This exercise calls for a copy of every line in the listing below that carries the word "pixels".

Material provided:

>>>>

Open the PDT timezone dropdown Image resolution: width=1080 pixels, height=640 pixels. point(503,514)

<<<<
>>>>

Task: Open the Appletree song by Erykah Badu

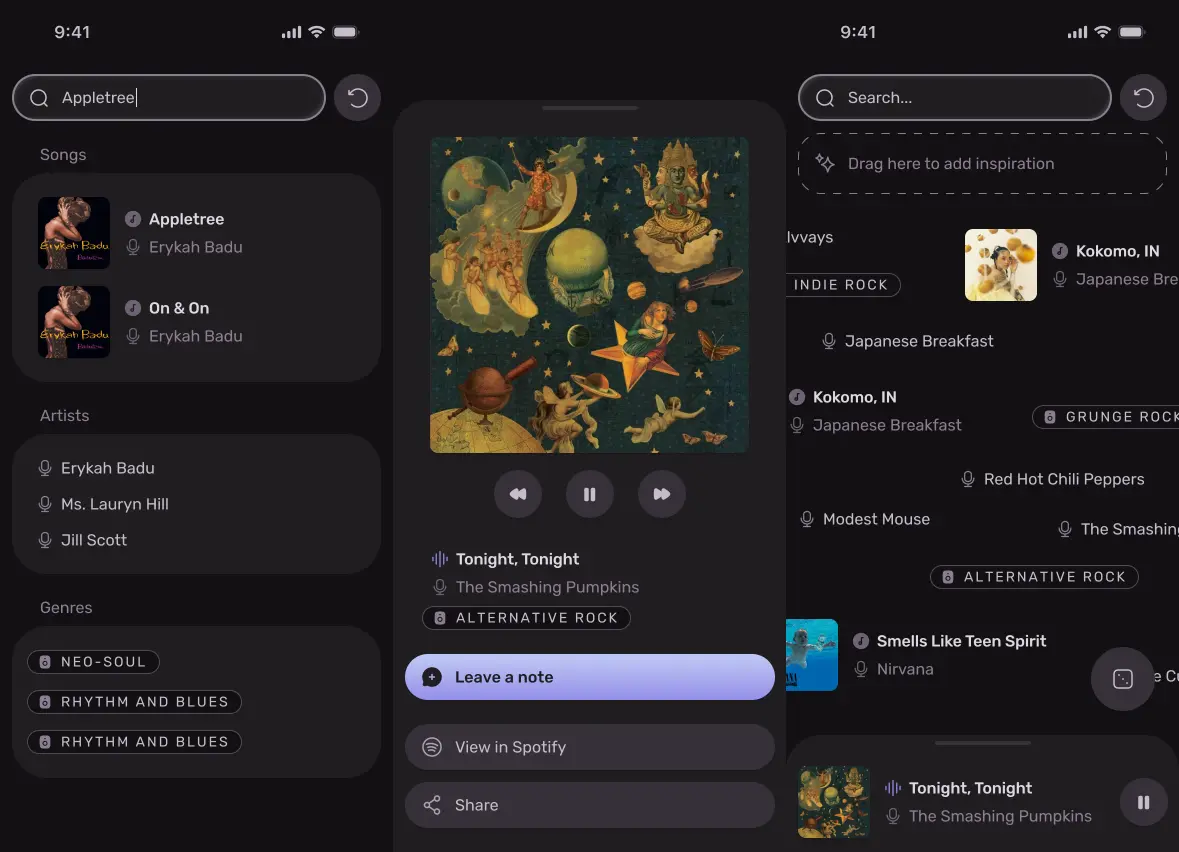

<<<<
>>>>

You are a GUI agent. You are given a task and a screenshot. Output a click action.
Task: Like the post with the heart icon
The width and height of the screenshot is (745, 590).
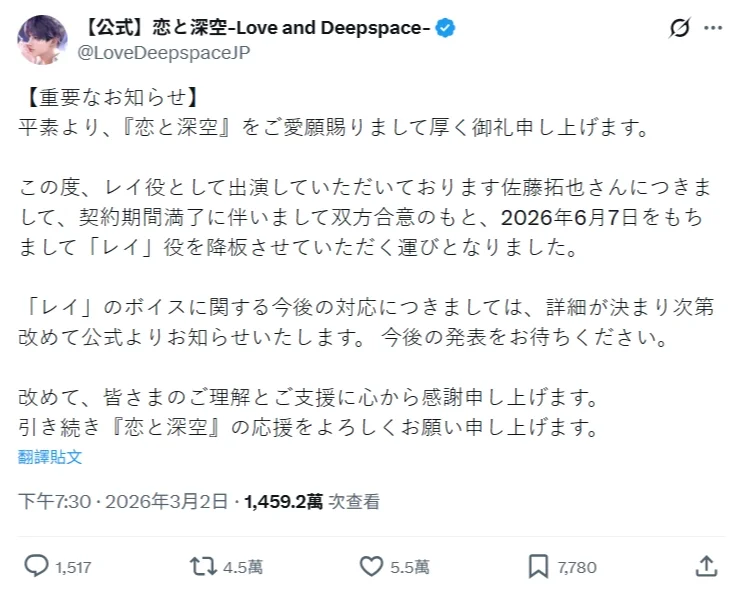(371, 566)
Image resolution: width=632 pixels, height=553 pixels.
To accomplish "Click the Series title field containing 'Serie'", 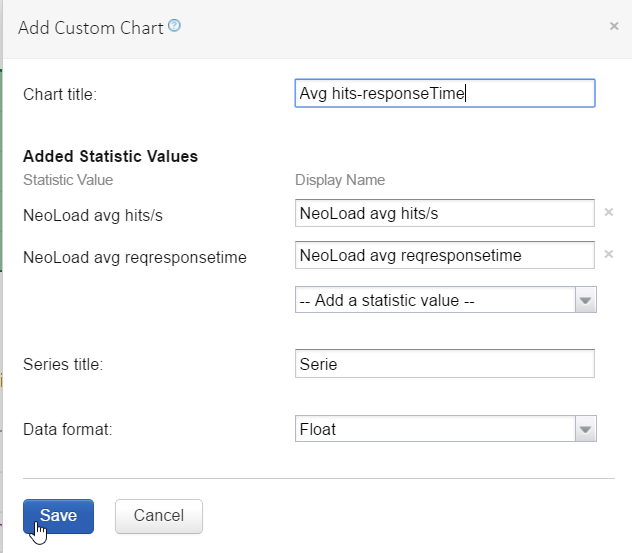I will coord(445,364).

<<<<

Problem solution:
Open the PDT timezone dropdown Image resolution: width=1080 pixels, height=640 pixels. point(503,514)
Image resolution: width=632 pixels, height=553 pixels.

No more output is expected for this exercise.